(INPUT DATA Opens)

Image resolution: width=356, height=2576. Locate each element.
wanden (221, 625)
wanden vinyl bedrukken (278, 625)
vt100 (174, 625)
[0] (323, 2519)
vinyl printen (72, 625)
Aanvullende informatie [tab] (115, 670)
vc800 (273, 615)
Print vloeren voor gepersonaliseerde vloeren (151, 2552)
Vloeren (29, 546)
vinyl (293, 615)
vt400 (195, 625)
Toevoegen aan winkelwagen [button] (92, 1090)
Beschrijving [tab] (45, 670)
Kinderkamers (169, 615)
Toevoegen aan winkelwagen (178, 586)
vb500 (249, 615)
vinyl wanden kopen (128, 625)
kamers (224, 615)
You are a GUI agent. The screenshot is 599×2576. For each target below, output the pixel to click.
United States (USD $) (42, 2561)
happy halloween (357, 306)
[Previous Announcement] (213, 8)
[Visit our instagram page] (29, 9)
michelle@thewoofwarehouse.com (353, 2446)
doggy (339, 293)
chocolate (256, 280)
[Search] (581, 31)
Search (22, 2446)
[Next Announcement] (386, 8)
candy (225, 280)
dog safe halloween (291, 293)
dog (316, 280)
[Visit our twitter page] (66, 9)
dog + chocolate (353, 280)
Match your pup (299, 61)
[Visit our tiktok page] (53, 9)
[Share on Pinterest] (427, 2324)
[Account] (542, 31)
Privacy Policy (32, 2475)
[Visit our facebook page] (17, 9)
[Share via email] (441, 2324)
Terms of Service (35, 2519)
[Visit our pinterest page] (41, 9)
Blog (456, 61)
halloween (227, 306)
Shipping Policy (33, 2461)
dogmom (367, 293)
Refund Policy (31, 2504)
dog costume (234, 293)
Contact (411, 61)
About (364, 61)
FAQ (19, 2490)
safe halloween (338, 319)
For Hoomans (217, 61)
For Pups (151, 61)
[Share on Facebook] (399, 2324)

(INPUT DATA Closes)

### WORK ITEM:
What is needed is a verbatim copy of the data, complete from first line to last.

### RESULT:
Image resolution: width=356, height=2576. Locate each element.
wanden (221, 625)
wanden vinyl bedrukken (278, 625)
vt100 (174, 625)
[0] (323, 2519)
vinyl printen (72, 625)
Aanvullende informatie [tab] (115, 670)
vc800 (273, 615)
Print vloeren voor gepersonaliseerde vloeren (151, 2552)
Vloeren (29, 546)
vinyl (293, 615)
vt400 (195, 625)
Toevoegen aan winkelwagen [button] (92, 1090)
Beschrijving [tab] (45, 670)
Kinderkamers (169, 615)
Toevoegen aan winkelwagen (178, 586)
vb500 (249, 615)
vinyl wanden kopen (128, 625)
kamers (224, 615)
You are a GUI agent. The screenshot is 599×2576. For each target below, output the pixel to click.
United States (USD $) (42, 2561)
happy halloween (357, 306)
[Previous Announcement] (213, 8)
[Visit our instagram page] (29, 9)
michelle@thewoofwarehouse.com (353, 2446)
doggy (339, 293)
chocolate (256, 280)
[Search] (581, 31)
Search (22, 2446)
[Next Announcement] (386, 8)
candy (225, 280)
dog safe halloween (291, 293)
dog (316, 280)
[Visit our twitter page] (66, 9)
dog + chocolate (353, 280)
Match your pup (299, 61)
[Visit our tiktok page] (53, 9)
[Share on Pinterest] (427, 2324)
[Account] (542, 31)
Privacy Policy (32, 2475)
[Visit our facebook page] (17, 9)
[Share via email] (441, 2324)
Terms of Service (35, 2519)
[Visit our pinterest page] (41, 9)
Blog (456, 61)
halloween (227, 306)
Shipping Policy (33, 2461)
dogmom (367, 293)
Refund Policy (31, 2504)
dog costume (234, 293)
Contact (411, 61)
About (364, 61)
FAQ (19, 2490)
safe halloween (338, 319)
For Hoomans (217, 61)
For Pups (151, 61)
[Share on Facebook] (399, 2324)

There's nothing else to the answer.